INFORMATION SHOWN section start

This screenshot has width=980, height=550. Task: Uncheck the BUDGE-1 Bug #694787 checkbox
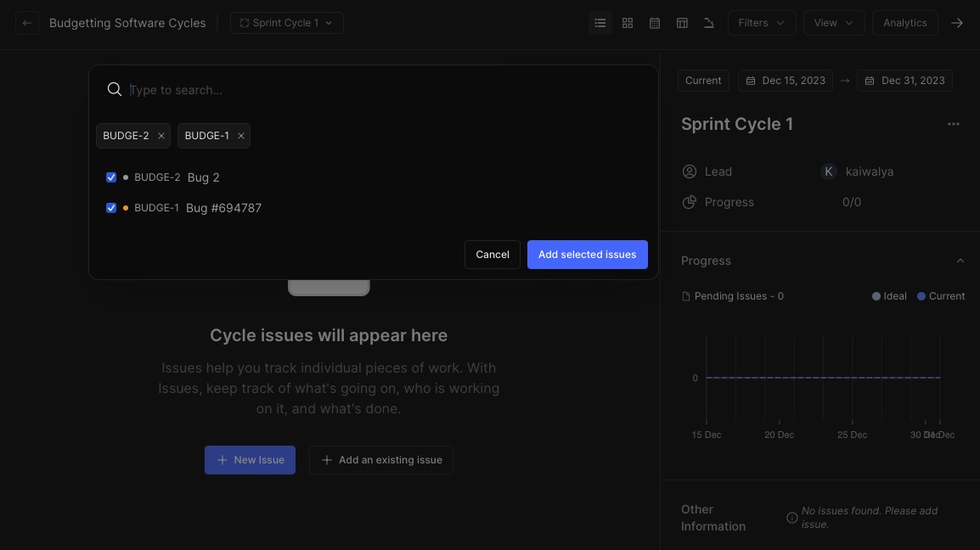(x=111, y=208)
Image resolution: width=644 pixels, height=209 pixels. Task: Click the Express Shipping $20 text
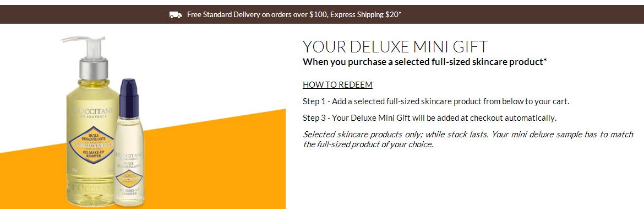coord(365,15)
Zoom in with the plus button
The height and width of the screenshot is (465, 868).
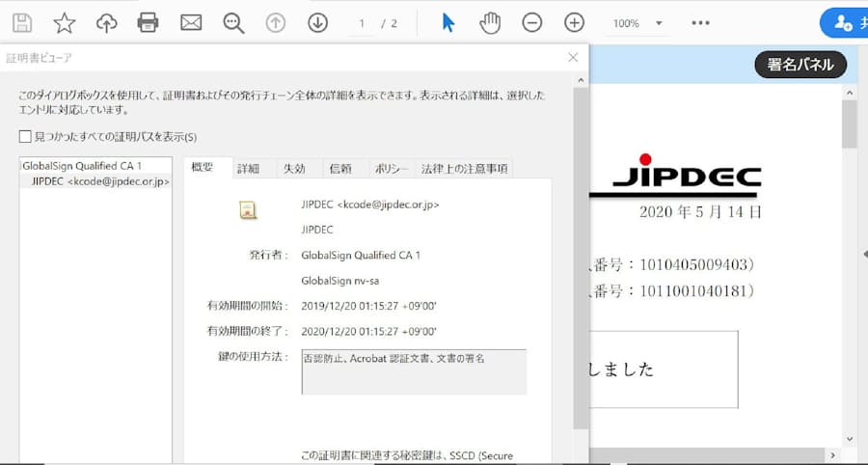pyautogui.click(x=574, y=23)
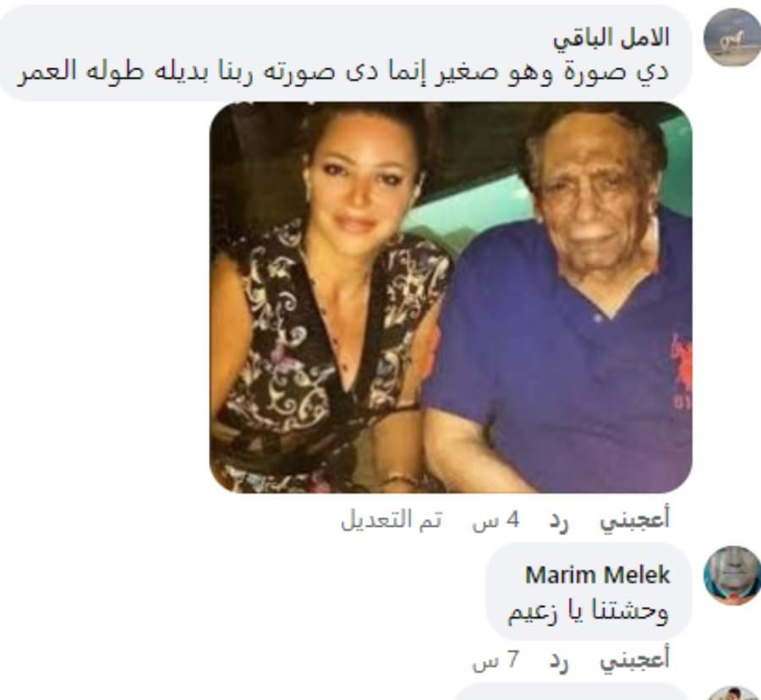Reply to the photo comment via رد
This screenshot has width=761, height=700.
[x=559, y=520]
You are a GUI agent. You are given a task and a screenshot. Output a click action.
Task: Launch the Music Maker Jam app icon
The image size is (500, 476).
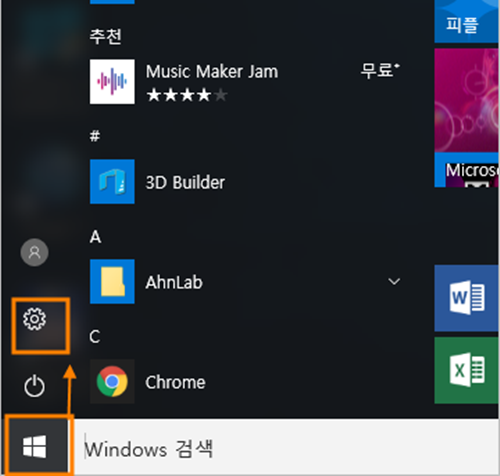(112, 82)
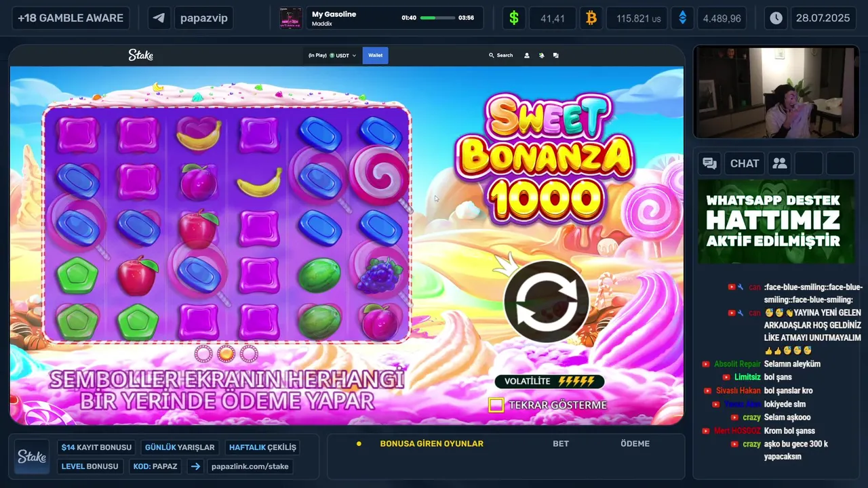Click the music track progress bar
This screenshot has height=488, width=868.
[437, 18]
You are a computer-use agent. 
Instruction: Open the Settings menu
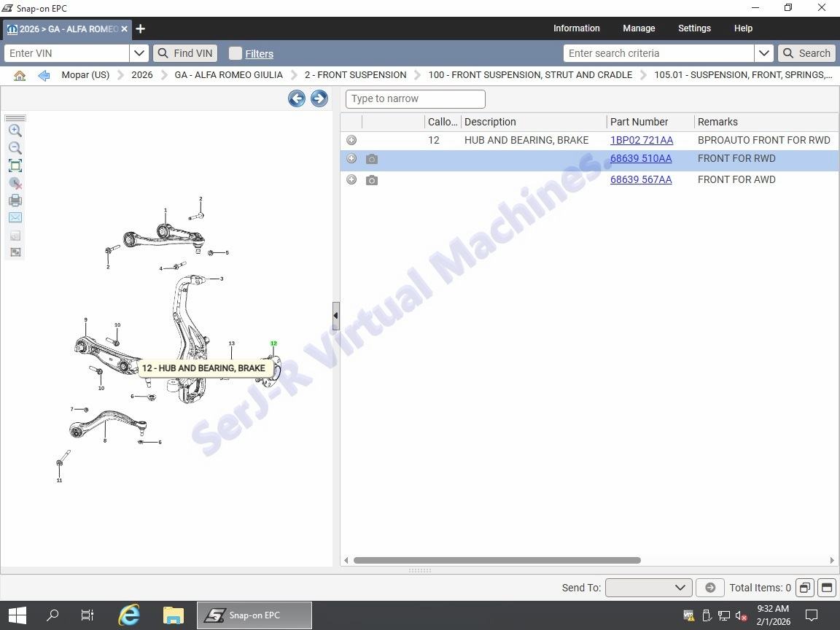coord(693,28)
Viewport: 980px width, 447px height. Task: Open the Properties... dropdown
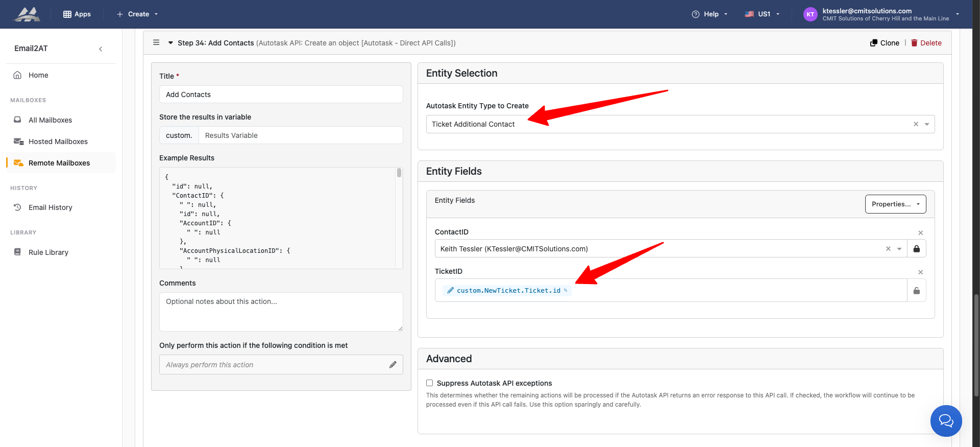[895, 204]
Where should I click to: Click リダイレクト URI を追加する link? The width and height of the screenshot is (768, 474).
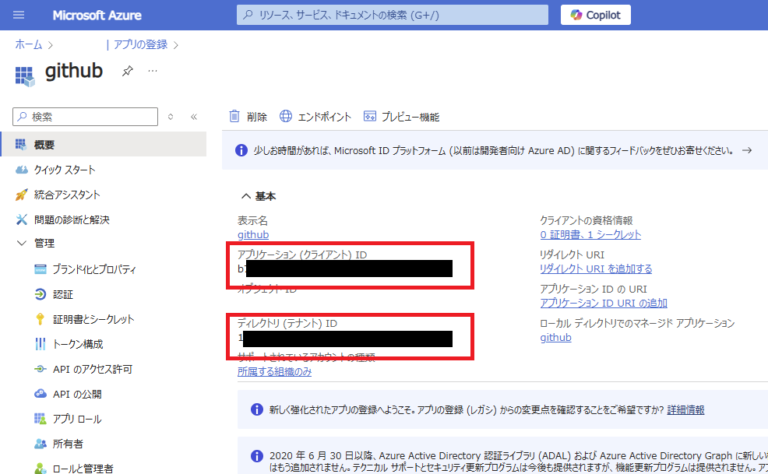pyautogui.click(x=595, y=269)
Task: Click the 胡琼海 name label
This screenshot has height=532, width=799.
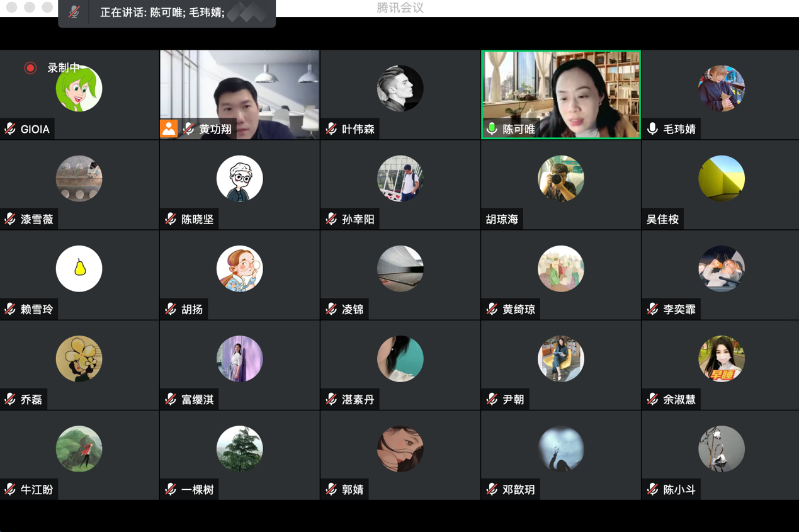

INFORMATION SHOWN section end

THE TASK. Count the lines in the records above that contain the word "agent", and give only the number.

SOLUTION TO THIS EXERCISE. 2